(INFORMATION Opens)

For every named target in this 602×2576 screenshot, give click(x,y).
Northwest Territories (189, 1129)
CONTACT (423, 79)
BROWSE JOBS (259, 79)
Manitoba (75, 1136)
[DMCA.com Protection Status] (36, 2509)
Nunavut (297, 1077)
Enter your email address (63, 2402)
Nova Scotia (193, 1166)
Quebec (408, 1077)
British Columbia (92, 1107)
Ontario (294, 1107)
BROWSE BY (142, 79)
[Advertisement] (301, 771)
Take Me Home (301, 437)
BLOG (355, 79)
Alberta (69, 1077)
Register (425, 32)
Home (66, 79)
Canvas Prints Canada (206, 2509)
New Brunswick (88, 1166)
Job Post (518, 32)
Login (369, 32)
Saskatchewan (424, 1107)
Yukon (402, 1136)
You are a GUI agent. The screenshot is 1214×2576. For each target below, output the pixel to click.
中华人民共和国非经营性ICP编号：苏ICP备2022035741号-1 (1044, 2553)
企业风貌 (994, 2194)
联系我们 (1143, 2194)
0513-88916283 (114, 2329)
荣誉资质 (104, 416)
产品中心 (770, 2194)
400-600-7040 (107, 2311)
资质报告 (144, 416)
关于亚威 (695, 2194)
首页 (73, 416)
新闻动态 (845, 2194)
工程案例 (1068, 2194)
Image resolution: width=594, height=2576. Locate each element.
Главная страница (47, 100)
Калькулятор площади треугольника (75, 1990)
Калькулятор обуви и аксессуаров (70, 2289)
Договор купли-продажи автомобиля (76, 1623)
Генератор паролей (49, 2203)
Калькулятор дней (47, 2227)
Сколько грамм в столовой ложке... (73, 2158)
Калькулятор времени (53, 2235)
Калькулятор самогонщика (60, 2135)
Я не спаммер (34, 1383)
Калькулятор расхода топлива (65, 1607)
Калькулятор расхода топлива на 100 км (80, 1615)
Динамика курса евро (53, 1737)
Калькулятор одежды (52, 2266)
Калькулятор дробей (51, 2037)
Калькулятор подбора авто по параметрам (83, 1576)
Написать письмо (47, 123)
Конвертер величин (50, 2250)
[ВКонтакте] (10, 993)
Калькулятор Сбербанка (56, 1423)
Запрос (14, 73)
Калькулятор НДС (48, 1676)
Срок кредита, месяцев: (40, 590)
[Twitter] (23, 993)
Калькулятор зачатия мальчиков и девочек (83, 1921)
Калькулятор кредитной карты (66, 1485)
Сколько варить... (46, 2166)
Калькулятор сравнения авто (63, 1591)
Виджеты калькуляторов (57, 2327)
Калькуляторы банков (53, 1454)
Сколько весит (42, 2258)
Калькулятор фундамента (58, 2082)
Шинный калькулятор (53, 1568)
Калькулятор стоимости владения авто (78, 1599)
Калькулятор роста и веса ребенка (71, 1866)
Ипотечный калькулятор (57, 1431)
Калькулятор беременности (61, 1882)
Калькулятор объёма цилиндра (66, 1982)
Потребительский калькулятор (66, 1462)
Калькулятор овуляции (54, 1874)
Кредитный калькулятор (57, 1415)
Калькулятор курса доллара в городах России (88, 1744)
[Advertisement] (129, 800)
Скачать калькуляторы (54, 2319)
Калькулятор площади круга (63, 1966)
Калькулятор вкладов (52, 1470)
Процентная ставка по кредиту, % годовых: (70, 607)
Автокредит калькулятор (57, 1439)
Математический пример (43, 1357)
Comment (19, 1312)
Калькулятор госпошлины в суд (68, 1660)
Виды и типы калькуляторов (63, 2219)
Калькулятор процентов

(INFORMATION Closes)

DESCRIPTION OF THE TASK — Each line in the data that holds the string "Сколько" needs to be copied.

WRITTEN REPLY —
Сколько грамм в столовой ложке... (73, 2158)
Сколько варить... (46, 2166)
Сколько весит (42, 2258)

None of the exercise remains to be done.